最初これは憑依の一種だろうかと疑った。とすると彼の知っている人物になるが、相手の姿かたちが分からない。相手の視覚、つまり何を見ているかはわかるのだが、カレ自身を見ることは出来ないわけである。この辺がまどろっこしい。相手の見ている人物、景色からカレを判断するしかない。昼間の活動が分かれば、少しはヒントがある。例えば同じ会社の人間であれば事務所の有様で確認できる。また別の会社であっても大体周囲の状況でどこの人間だか見当がつく。しかし、秀夫の視界が乗っ取られるのは大体が深夜であるので、そのようなことは分からない。相手の性別も不明なのである。小さな婦人用のハンドバックでも下げていれば判断がつくのだが、いつも大きなショルダーバッグを持っている。今時は女もこういうのを持っている人が多い。電車の中でスマホを見ながら化粧をしている不心得な女がいるが、相手がスマホに自分の顔を映していれば一発で性別はおろか人物も、それが知っている人物であるかどうか、一発でわかるのだが。
そこで彼に特別に関心を持っている人間、なかんずく恨まれるような人物ではないか、とそういう人間をリストアップした。大体がそういう人間は彼にはあまりいないのである。彼はあまり熱心に友達付き合いをしない。したがって他人とトラブルになるような場合はほとんどないのである。ただし、長い人生ではむかし何かのトラブルがあったのかもしれない。大体、こちらはたいして意識していないのに向こうで一方的に被害者意識とか敵愾心を持たれるということはままあるが、そうなるとまったくお手上げである。
手がかりと言えば、帰宅時の様子とか寝る前の寝室の様子が断片的に送られてくるだけである。

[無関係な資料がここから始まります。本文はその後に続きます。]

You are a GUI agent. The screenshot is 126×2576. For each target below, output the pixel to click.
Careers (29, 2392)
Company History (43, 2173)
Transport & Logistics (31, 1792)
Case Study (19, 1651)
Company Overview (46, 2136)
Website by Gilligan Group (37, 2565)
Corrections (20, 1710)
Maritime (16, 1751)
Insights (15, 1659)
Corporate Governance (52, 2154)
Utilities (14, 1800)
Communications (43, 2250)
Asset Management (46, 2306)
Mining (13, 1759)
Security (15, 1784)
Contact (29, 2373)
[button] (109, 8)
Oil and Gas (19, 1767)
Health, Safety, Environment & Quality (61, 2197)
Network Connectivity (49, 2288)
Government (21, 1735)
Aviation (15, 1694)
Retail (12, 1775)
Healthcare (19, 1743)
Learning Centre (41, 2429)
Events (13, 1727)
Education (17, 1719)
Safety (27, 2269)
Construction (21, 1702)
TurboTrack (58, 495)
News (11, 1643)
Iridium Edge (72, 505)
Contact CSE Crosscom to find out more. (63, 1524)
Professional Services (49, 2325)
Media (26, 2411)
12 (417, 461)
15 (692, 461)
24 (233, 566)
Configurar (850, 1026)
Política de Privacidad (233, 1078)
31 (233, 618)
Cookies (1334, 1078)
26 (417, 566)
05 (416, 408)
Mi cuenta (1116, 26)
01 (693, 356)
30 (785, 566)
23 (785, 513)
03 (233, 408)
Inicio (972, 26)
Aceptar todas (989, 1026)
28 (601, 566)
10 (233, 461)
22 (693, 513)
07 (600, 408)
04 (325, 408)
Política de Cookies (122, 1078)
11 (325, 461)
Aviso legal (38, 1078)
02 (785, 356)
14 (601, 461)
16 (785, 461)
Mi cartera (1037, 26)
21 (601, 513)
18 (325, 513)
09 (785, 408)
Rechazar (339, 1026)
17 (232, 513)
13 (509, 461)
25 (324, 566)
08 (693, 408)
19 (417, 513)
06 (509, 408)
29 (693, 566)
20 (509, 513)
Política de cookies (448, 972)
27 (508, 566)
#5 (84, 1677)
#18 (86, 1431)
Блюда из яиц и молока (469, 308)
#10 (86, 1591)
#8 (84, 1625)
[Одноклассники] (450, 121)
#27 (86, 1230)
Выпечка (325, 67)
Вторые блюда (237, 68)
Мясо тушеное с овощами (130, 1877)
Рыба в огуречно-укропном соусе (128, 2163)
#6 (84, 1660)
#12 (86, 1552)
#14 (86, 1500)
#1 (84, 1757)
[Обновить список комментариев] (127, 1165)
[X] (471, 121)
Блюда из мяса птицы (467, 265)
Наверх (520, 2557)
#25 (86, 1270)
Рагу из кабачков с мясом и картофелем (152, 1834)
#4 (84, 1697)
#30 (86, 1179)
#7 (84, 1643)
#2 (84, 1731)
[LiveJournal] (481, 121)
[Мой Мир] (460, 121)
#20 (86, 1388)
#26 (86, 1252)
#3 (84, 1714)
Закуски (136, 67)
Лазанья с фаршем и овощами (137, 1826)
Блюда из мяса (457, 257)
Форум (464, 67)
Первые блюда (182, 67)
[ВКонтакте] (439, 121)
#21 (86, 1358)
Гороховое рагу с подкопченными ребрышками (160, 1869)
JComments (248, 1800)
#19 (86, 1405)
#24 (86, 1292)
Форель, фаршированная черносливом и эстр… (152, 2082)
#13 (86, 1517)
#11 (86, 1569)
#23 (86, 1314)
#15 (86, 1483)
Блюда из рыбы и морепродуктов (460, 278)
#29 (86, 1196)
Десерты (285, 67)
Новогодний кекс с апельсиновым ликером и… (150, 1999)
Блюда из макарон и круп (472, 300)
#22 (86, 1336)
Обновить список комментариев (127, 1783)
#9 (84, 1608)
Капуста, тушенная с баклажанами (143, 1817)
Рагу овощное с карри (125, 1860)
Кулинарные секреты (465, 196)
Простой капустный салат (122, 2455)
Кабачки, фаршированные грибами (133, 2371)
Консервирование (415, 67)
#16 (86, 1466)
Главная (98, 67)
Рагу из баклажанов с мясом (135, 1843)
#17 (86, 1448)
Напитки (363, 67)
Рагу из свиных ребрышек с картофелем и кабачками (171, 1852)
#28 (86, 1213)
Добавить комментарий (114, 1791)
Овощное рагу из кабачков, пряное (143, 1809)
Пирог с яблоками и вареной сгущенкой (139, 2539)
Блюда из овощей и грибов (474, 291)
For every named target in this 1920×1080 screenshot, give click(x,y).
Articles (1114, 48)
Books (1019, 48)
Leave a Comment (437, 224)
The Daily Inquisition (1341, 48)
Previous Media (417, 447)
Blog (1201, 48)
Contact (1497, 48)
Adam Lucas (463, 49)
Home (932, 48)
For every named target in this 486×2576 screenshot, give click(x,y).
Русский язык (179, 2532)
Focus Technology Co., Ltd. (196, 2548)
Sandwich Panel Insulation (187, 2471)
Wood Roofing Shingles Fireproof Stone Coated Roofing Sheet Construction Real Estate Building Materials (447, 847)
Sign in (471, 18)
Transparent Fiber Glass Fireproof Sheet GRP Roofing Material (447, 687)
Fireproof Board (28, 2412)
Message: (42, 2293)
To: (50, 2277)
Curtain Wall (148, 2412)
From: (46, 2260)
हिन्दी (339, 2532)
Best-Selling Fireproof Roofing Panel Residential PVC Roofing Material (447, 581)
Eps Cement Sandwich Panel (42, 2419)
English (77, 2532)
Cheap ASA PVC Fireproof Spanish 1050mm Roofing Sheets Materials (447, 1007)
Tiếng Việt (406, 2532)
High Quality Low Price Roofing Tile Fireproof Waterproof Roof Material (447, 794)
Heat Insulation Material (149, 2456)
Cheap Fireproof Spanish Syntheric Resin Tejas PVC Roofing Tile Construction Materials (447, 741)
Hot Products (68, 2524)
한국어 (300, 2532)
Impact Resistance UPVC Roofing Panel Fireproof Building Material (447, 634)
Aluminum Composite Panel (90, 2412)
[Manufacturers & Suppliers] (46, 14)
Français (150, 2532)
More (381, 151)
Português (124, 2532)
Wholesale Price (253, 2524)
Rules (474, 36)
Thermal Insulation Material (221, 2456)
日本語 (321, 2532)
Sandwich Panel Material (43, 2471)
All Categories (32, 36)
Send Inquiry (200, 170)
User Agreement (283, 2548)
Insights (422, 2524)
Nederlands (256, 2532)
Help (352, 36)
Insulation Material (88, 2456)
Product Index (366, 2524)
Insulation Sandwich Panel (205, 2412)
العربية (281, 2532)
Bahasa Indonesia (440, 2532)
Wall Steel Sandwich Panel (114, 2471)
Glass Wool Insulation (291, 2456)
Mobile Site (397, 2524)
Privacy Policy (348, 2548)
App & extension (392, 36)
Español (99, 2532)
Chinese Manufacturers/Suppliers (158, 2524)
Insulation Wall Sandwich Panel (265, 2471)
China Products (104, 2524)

よし、こうなったらカレの家を突き止めるのほうが可能性があるかもしれない。
彼に分かっているのは鉄道の地下駅から地上に出て十五分ほど歩いた距離に彼の家があるということである。駅の名前は分からない。必ずしも地下鉄の駅とは限らない。現在ではJRでも私鉄でも地下に駅がある。それも都内だけではなくて郊外の駅が地下にあることも多い。彼は途方にくれた。第一首都圏だとも断定できない。
カレの帰宅する家までの様子もぼんやりと分かる。彼の家までは中層の六、七階のマンションや、二階建ての洋館が隙間なくびっしりと並んでいる町であり、彼の入っていく家だけが古い木造の二階建てである。敷地はかなり広く百坪近くありそうだ。町並みはほとんどが洋館であるが、二軒ほど相当に古そうな木造の二階建ての長屋のような木賃アパートが残っている。
周りはすべて洋館に囲繞されている。都内では木造の家が残っているところは少ないのではないか、とあまり都内の住宅事情に詳しくない彼は考えた。そうすると、これは近郊の家かもしれない。